[PATCH v6 00/14] kexec: introduce Kexec HandOver (KHO)
From: Changyuan Lyu
Date: Fri Apr 11 2025 - 01:38:26 EST
Hi,
This is the version 6 of Alexander Graf and Mike Rapoport's
"kexec: introduce Kexec HandOver (KHO)" series
(https://lore.kernel.org/all/20250320015551.2157511-1-changyuanl@xxxxxxxxxx/).
The patches are also available in git:
https://github.com/googleprodkernel/linux-liveupdate/tree/kho/v6.
v5 -> v6:
- Rebase the patchset on v6.15-rc1.
- Revert hashtable-based API introduced in V5.
- In kho_parse_scratch_size(), replace simple_strtoul() with kstrtouint().
- Make KHO focus on memory preservation. Subsystem's metadata is not
saved into KHO root tree, instead Subsystems allocate and create their
own FDT and use KHO to preserve the FDT's underlying folios, suggested
by [6].
- Subsystem's own FDT is presented at debugfs kho/(in|out)/sub_fdts/$name.
- Remove `fdt_max`, limit KHO root FDT to 1 page [6].

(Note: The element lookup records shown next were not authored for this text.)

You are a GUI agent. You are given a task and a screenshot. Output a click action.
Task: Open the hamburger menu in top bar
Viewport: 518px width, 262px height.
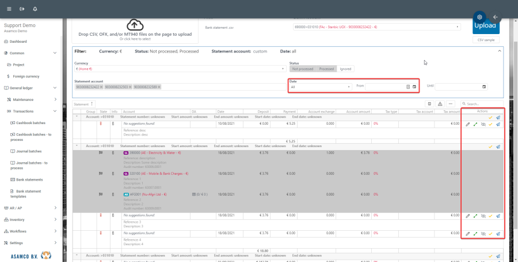point(9,9)
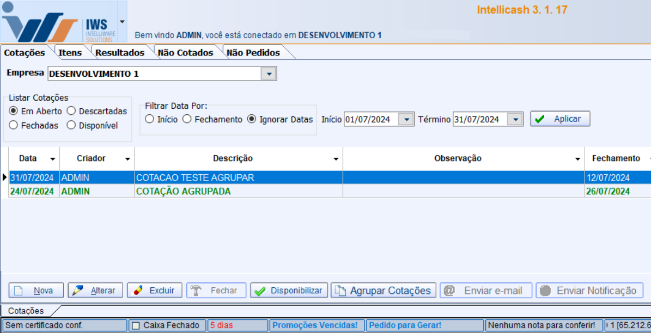Click the eraser icon on Excluir
Image resolution: width=651 pixels, height=333 pixels.
coord(138,291)
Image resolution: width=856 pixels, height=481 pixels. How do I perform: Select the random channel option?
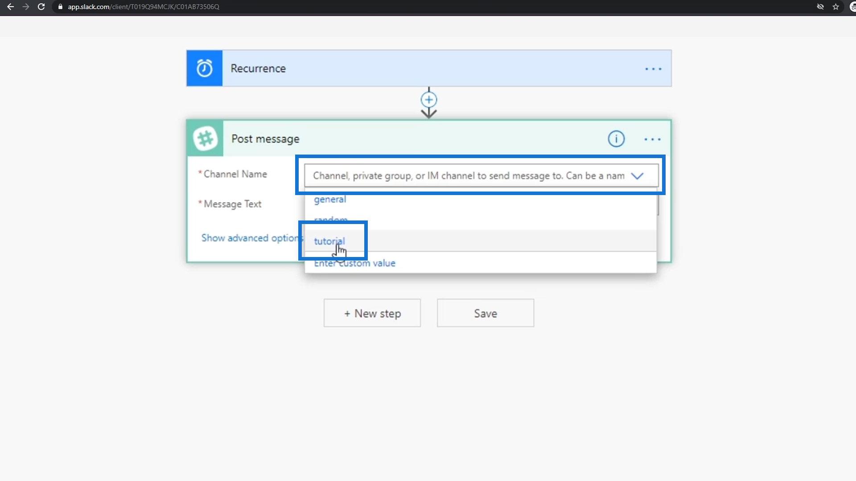[x=330, y=219]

- Move linked pages of bitmaps of preserved memory from
/preserved-memory.metadata to preserved-memory-map of KHO root FDT
as suggested in [1].
- Add struct kho_serialization to hold the root FDT and struct
kho_mem_track, and pass it through notifiers, as suggested in [2].
- Update the KHO example of memblock. memblock now prepares its own FDT
early. In the notifier callback, it only preserves the memory and saves
its own FDT blob address to KHO root tree.

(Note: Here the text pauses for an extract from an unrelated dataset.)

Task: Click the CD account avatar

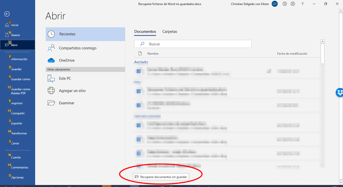Action: click(x=275, y=4)
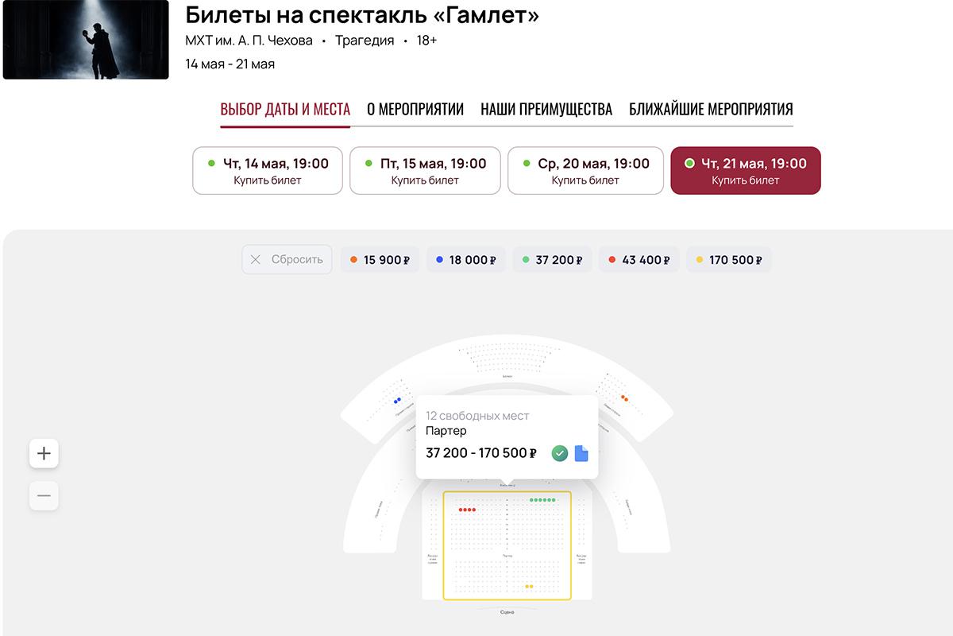Select the Ср, 20 мая, 19:00 showtime
The width and height of the screenshot is (953, 636).
(585, 170)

- Add the doc of KHO property in node 'chosen' to
github.com/devicetree-org/dt-schema [3] as requested in [4].
- Add back YAML files to describe KHO and memblock FDT bindings as requested
in [2]
- Remove kho_restore_phys().
- Move documentations to Documentation/admin-guide/kho.rst and
Documentation/core-api/kho as requested in [5].
- Split KHO from kexec in MAINTAINERS.
- kho_restore_folio() refuses to create folios larger than
MAX_PAGE_ORDER [7].
- Fix the bug on arm64 reported in [8].
- Fix the bug in kho_preserve_phys() reported in [9].
- Check KHO root node "compatible" in kho_populate().
Since the discussion of the data format for serializing preserved memory [10] is
still going on, this version goes with the original xarray+bitmap approach
and save the optimization for future versions/patches.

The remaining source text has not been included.